Planes del Gobierno para proteger a los inquilinos
En los próximos meses, las autoridades españolas planean presentar en el Parlamento un proyecto de ley que permitirá prorrogar varias medidas sociales adoptadas durante la pandemia. Entre ellas se incluyen la prohibición de desahuciar a familias que atraviesan dificultades económicas por no poder pagar el alquiler, así como el mantenimiento del acceso a servicios básicos para los hogares vulnerables.
Debate en el Congreso y postura de los políticos
Durante una reciente sesión en el Congreso de los Diputados, los representantes de EH Bildu plantearon la necesidad de seguir ampliando el llamado “escudo social”. Este paquete de medidas fue aprobado en 2020 ante la crisis provocada por la pandemia y, desde entonces, se ha prorrogado en varias ocasiones. Incluye no solo restricciones a los desahucios y cortes de agua, electricidad y comunicaciones, sino también transporte público gratuito, así como la revalorización de la renta mínima y las pensiones.

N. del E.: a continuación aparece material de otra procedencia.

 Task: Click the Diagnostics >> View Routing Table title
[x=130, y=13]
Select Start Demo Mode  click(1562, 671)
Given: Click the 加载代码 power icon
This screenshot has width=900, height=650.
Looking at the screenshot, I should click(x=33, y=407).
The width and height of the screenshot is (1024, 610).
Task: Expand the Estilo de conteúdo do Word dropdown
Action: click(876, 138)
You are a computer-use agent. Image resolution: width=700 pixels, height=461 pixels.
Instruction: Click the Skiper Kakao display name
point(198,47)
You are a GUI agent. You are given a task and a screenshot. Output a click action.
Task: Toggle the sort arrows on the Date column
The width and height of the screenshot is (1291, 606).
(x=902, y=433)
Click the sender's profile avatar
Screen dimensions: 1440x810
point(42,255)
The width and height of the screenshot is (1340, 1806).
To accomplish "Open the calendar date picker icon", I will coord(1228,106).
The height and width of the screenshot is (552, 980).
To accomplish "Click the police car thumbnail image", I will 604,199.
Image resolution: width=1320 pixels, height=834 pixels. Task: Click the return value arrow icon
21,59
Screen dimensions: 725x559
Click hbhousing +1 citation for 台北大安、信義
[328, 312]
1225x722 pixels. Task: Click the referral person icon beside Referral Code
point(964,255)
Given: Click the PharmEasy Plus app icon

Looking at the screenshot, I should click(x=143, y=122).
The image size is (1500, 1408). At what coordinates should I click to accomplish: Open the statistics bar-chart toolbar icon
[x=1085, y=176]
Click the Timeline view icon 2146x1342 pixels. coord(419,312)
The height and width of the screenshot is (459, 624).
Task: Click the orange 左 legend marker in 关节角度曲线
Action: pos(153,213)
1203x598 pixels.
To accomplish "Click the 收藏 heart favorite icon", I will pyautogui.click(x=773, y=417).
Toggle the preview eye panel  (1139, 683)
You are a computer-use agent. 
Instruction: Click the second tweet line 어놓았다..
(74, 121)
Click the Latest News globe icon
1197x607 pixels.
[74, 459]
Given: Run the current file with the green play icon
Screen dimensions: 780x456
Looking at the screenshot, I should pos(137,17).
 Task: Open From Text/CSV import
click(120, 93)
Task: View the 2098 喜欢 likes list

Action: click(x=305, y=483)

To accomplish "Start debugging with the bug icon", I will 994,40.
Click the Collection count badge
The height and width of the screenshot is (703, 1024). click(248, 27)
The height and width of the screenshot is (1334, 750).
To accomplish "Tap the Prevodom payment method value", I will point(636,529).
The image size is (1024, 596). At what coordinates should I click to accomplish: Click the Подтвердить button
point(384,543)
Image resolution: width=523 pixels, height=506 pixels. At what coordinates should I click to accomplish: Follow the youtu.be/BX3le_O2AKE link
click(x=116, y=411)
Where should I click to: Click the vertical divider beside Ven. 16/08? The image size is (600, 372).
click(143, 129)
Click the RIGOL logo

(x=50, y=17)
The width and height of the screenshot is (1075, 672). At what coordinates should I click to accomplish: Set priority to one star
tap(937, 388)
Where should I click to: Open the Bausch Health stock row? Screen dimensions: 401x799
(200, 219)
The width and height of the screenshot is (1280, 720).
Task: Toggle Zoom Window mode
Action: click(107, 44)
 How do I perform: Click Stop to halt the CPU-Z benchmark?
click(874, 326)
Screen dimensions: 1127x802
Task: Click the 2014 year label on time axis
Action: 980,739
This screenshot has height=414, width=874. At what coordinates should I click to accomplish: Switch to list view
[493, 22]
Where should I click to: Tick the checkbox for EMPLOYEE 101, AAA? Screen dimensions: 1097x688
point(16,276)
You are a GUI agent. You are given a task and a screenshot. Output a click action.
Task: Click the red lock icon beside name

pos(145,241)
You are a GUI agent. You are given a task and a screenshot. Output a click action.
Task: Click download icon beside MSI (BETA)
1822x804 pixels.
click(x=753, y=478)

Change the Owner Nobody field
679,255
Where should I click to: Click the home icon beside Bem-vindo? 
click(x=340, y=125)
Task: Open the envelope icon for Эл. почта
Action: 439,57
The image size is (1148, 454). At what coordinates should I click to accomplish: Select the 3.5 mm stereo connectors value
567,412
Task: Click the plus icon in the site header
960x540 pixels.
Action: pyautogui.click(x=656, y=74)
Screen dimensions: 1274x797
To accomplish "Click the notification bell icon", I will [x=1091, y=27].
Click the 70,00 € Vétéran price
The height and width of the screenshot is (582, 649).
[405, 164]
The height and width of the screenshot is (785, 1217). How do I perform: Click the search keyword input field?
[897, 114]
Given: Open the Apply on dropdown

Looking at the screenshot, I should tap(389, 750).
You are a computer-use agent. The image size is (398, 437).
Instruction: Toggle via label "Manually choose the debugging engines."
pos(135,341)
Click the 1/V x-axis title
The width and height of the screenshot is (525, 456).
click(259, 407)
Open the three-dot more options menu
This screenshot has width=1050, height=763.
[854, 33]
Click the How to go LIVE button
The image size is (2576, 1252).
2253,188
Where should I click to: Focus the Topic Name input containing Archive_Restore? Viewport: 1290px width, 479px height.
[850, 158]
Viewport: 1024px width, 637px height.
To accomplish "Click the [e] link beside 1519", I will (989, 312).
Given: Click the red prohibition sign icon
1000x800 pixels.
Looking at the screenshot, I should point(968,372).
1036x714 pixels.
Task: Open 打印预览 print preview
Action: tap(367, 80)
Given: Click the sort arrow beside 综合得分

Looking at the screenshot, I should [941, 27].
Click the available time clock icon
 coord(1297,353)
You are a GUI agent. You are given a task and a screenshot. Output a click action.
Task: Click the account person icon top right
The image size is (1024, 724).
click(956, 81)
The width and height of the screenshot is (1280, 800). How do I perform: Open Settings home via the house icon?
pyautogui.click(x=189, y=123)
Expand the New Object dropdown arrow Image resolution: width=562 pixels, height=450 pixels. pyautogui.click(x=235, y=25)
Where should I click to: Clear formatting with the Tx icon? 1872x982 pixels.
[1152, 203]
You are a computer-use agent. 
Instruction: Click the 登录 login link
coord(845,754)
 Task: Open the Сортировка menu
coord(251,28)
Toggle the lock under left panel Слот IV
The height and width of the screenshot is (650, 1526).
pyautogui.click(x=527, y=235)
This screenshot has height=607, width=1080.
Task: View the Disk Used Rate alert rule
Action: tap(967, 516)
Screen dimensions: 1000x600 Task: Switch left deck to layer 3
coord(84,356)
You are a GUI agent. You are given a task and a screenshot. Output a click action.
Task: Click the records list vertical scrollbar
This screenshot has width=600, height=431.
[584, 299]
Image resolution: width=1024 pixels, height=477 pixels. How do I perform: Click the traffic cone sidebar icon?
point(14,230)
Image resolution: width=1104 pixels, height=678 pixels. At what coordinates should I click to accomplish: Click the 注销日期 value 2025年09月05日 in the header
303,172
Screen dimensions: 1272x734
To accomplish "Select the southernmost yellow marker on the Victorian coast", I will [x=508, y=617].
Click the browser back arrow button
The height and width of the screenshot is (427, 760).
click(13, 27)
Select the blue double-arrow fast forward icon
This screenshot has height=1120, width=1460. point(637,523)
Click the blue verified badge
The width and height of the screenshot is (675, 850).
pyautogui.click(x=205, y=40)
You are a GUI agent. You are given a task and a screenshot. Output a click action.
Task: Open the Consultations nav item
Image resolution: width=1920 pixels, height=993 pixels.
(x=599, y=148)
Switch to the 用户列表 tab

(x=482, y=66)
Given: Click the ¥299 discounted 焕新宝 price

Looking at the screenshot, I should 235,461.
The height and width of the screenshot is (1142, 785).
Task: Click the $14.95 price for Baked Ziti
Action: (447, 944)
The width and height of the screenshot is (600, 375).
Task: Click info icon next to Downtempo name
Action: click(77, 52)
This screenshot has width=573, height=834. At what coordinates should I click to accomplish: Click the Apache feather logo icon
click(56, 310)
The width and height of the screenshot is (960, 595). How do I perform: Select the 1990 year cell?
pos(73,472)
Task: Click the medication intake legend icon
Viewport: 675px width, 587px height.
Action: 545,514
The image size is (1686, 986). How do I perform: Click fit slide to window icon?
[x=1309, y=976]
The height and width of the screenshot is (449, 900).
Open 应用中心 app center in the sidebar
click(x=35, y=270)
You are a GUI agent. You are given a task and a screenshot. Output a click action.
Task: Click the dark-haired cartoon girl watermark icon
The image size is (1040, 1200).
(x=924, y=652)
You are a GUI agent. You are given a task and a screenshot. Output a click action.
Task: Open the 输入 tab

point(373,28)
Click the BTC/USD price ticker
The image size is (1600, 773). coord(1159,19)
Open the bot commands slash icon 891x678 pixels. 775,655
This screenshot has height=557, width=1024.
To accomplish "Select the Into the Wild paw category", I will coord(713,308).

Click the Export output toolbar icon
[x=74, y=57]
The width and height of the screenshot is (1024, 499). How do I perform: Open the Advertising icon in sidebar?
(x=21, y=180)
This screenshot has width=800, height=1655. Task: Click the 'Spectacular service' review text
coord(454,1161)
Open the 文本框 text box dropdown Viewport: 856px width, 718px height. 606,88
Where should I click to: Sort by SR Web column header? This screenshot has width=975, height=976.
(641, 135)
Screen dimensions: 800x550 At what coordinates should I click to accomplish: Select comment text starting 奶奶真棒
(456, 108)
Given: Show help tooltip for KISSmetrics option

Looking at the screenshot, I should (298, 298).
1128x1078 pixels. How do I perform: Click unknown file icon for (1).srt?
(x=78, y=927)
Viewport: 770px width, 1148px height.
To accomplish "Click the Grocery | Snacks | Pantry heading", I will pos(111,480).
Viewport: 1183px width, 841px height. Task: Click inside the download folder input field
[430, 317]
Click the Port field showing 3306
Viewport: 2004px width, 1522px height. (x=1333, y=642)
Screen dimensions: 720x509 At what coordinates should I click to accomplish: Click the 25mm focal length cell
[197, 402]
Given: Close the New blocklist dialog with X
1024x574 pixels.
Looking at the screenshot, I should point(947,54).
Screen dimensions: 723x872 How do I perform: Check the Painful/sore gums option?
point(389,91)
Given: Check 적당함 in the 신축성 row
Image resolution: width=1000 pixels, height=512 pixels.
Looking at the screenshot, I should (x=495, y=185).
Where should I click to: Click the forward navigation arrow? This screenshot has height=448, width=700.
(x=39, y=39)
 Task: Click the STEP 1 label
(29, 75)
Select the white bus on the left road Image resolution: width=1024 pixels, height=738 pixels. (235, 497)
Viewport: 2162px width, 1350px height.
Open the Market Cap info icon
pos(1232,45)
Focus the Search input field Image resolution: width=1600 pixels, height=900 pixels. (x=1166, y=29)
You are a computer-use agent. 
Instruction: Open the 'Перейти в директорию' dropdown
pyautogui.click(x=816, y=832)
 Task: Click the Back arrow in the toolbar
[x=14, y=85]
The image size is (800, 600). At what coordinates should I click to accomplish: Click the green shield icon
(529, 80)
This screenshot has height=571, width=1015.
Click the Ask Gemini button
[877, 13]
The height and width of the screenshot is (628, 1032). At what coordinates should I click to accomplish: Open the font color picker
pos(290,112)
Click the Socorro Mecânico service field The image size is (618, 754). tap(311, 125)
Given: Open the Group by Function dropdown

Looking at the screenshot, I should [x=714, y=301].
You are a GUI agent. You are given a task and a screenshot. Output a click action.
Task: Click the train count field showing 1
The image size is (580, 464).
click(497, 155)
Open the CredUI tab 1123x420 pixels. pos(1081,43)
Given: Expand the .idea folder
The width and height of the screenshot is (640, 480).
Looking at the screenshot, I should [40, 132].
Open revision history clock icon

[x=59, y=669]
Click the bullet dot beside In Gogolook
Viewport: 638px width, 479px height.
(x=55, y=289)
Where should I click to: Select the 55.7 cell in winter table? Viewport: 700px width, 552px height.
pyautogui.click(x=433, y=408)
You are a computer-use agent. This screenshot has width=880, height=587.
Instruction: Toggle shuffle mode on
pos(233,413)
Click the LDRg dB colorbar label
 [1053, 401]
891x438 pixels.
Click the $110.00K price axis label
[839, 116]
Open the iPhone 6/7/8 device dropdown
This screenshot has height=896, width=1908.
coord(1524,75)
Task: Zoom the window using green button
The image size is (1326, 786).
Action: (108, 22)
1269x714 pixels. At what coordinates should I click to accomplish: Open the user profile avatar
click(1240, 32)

María Jesús Montero, primera vicepresidenta y ministra de Hacienda, confirmó que el Gobierno estudia la posibilidad de llevar a votación en el Parlamento la mayoría de estas medidas. Señaló que el apoyo a los colectivos más vulnerables va de la mano del crecimiento económico del país.
Reacción del mercado inmobiliario y de los propietarios
Al mismo tiempo, los agentes del mercado del alquiler ya han empezado a prepararse ante una posible prórroga de la moratoria de los desalojos. Según Laura Fernández, presidenta de la Asociación de Propietarios de Viviendas en Alquiler (Asval), la mayoría de los grandes y pequeños propietarios están preocupados por los riesgos relacionados con el impago de las rentas y la imposibilidad de recuperar sus inmuebles. La asociación insiste en la necesidad de reforzar las garantías para los propietarios, con el fin de incentivar la oferta de viviendas en alquiler.
Fernández recalcó que, sin mecanismos legales claros y garantías, los propietarios no tienen incentivos para poner sus pisos en alquiler. La cuestión de las compensaciones sigue abierta: si el Estado no puede proporcionar una vivienda alternativa, los propietarios tienen derecho a ser indemnizados por las pérdidas.
Detalles de las restricciones vigentes y posibles cambios
La moratoria de desalojos se introdujo por primera vez en marzo de 2020 y desde entonces se ha prorrogado en varias ocasiones. La última prórroga está vigente hasta finales de diciembre de 2025, aunque las autoridades no descartan una nueva extensión. Las restricciones se aplican a familias sin alternativa habitacional y en situación de vulnerabilidad, así como a víctimas de violencia doméstica, personas con adicciones y familias con menores, siempre que la vivienda pertenezca a grandes tenedores (propietarios de más de 10 inmuebles).
Los propietarios podrán solicitar una compensación hasta finales de enero de 2026 si las autoridades no ofrecen una alternativa a los inquilinos en un plazo de tres meses. Para ello, los arrendatarios deben acudir a los tribunales para solicitar la suspensión del desahucio, y los servicios municipales están obligados a acreditar su situación. La responsabilidad de encontrar nueva vivienda recae en las administraciones regionales.
Debate sobre el futuro de la protección social
En el Parlamento se escuchan propuestas para convertir las medidas temporales en permanentes. Algunas fuerzas políticas, entre ellas Podemos, apuestan por cambios estructurales en el sistema de protección de los inquilinos. El equilibrio entre los intereses de los propietarios y la necesidad de apoyar a los colectivos vulnerables sigue siendo objeto de intenso debate.